Marie Darrieussecq est habituée aux éclairs de génie et aux pas dans la neige recouverts de flocons en tempête. Précisions sur les vagues était déjà un livre intempestif qui excédait la « logique » et le cursus de l’œuvre. Notre vie dans les forêts renoue avec ce type d’explosion significative.
Le roman le précise dès les premières lignes : « Il faut que je raconte cette histoire. Il faut que j’essaie de comprendre en mettant les choses bout à bout. En rameutant les morceaux. Parce que ça ne va pas. C’est pas bon, là, tout ça. Pas bon du tout. ».Une telle narration s’est imposée à l’auteure au moment où elle était en train d’écrire un autre livre. On le sent comme le fut Truismes écrit en un seul souffle.
L’héroïne (jadis psychothérapeute, donc plus ou moins semblable à la créatrice) découvre, à mesure qu’elle écrit, à la fois les causes et les conséquences de son histoire. Nous ne sommes pas loin de Fahrenheit 451. Tant par la forêt que par ses exilés : nous en faisons partie comme l’indique le livre. A coté d’eux se retrouvent des ersatz, des clones qui les accompagnent. Marie Darrieussecq plonge dans la fable, le roman d’anticipation et le pur et simple « récit ». Celui d’un temps pur, dans la poussée du devenir — si l’on peut encore l’appeler ainsi.

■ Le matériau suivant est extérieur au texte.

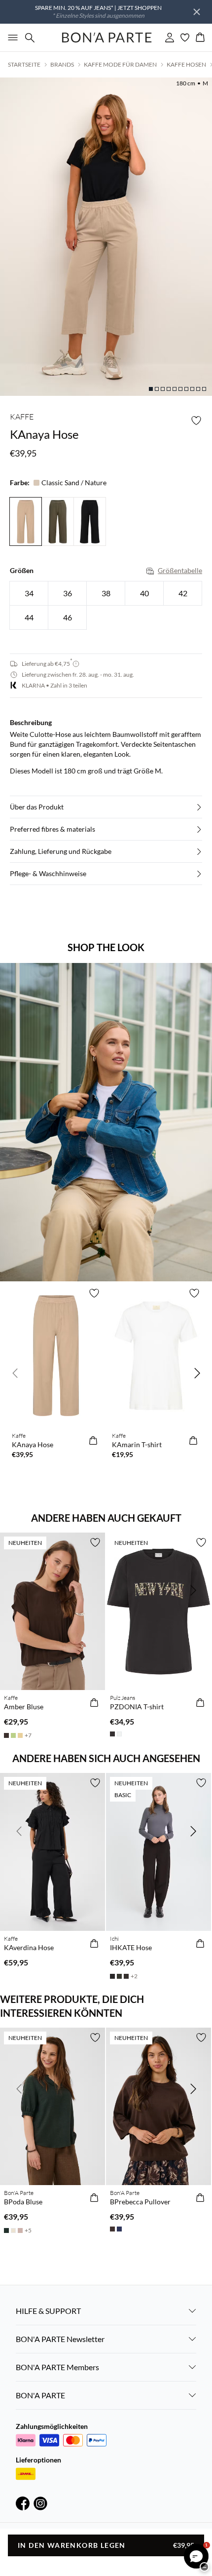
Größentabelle (180, 570)
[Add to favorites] (196, 420)
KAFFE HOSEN (186, 64)
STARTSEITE (24, 64)
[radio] (29, 593)
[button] (106, 807)
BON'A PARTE (40, 2395)
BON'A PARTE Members (57, 2367)
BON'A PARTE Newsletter (60, 2339)
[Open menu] (11, 37)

Tout devient une danse sinon macabre du moins amplement scarifiée où tout est parfaitement lisible ou illisible suivant l’angle choisi pour suivre cette archéologie du futur. L’écriture s’y tricote en ce que la romancière chérit au plus haut point : un mode extensif qui demande à celle qui s’y frotte de se dessaisir de tout et d’elle-même pour oser une divagation. Elle n’a rien de farcesque mais tient d’une sorte de sourde extase née de la vitesse d’exécution chez celle qui très souvent travaille de manière différente
Dans cette steppe de l’écriture, la forêt qui n’a rien des songes mais plutôt des cauchemars et selon un dépliage d’un temps déjà est inscrit et qui nous habite. Le tout bien sûr en espérant que l’auteur se trompe. Mais nul n’en est sûr. L’écriture enregistre, détourne les surfaces apparentes au sein d’un art qui n’assagit pas : il formule.
jean-paul gavard-perret
Marie Darrieussecq, Notre vie dans les forêts, P.O.L éditeur, 2017, 192 p.- 16,00 €.